# EXERCISE
Below are some entries. Reproduce them word for word.

Stored data
== == ==

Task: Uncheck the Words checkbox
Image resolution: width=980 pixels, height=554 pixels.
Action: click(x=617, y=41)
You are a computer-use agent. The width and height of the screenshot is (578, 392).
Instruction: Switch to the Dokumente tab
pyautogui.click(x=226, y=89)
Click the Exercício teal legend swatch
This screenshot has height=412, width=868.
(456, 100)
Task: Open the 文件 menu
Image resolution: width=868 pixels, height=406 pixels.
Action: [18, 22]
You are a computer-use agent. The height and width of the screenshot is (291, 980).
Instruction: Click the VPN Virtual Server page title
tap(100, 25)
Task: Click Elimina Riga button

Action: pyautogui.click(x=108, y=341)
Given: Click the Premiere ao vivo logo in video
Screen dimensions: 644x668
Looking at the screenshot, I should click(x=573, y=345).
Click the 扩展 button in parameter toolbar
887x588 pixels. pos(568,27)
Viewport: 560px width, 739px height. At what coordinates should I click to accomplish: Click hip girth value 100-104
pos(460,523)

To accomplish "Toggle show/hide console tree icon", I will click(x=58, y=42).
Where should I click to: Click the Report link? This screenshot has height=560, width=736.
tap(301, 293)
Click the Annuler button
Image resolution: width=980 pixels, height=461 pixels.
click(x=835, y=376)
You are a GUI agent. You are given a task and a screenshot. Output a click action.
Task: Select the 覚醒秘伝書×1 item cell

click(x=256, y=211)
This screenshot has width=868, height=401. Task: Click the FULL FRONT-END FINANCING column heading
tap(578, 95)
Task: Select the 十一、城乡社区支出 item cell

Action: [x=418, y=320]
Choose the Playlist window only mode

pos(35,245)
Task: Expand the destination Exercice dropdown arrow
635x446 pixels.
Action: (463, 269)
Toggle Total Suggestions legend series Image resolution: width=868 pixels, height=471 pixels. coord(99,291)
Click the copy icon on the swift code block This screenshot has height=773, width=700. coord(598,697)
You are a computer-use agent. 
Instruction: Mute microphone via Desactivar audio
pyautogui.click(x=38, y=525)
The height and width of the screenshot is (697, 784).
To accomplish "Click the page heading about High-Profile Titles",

== == ==

# THE ANSWER
Task: Uncheck the Words checkbox
Image resolution: width=980 pixels, height=554 pixels.
Action: click(x=617, y=41)
You are a computer-use agent. The width and height of the screenshot is (578, 392).
Instruction: Switch to the Dokumente tab
pyautogui.click(x=226, y=89)
Click the Exercício teal legend swatch
This screenshot has height=412, width=868.
(456, 100)
Task: Open the 文件 menu
Image resolution: width=868 pixels, height=406 pixels.
Action: [18, 22]
You are a computer-use agent. The height and width of the screenshot is (291, 980).
Instruction: Click the VPN Virtual Server page title
tap(100, 25)
Task: Click Elimina Riga button

Action: pyautogui.click(x=108, y=341)
Given: Click the Premiere ao vivo logo in video
Screen dimensions: 644x668
Looking at the screenshot, I should click(x=573, y=345).
Click the 扩展 button in parameter toolbar
887x588 pixels. pos(568,27)
Viewport: 560px width, 739px height. At what coordinates should I click to accomplish: Click hip girth value 100-104
pos(460,523)

To accomplish "Toggle show/hide console tree icon", I will click(x=58, y=42).
Where should I click to: Click the Report link? This screenshot has height=560, width=736.
tap(301, 293)
Click the Annuler button
Image resolution: width=980 pixels, height=461 pixels.
click(x=835, y=376)
You are a GUI agent. You are given a task and a screenshot. Output a click action.
Task: Select the 覚醒秘伝書×1 item cell

click(x=256, y=211)
This screenshot has width=868, height=401. Task: Click the FULL FRONT-END FINANCING column heading
tap(578, 95)
Task: Select the 十一、城乡社区支出 item cell

Action: [x=418, y=320]
Choose the Playlist window only mode

pos(35,245)
Task: Expand the destination Exercice dropdown arrow
635x446 pixels.
Action: (463, 269)
Toggle Total Suggestions legend series Image resolution: width=868 pixels, height=471 pixels. coord(99,291)
Click the copy icon on the swift code block This screenshot has height=773, width=700. coord(598,697)
You are a computer-use agent. 
Instruction: Mute microphone via Desactivar audio
pyautogui.click(x=38, y=525)
The height and width of the screenshot is (697, 784).
To accomplish "Click the page heading about High-Profile Titles",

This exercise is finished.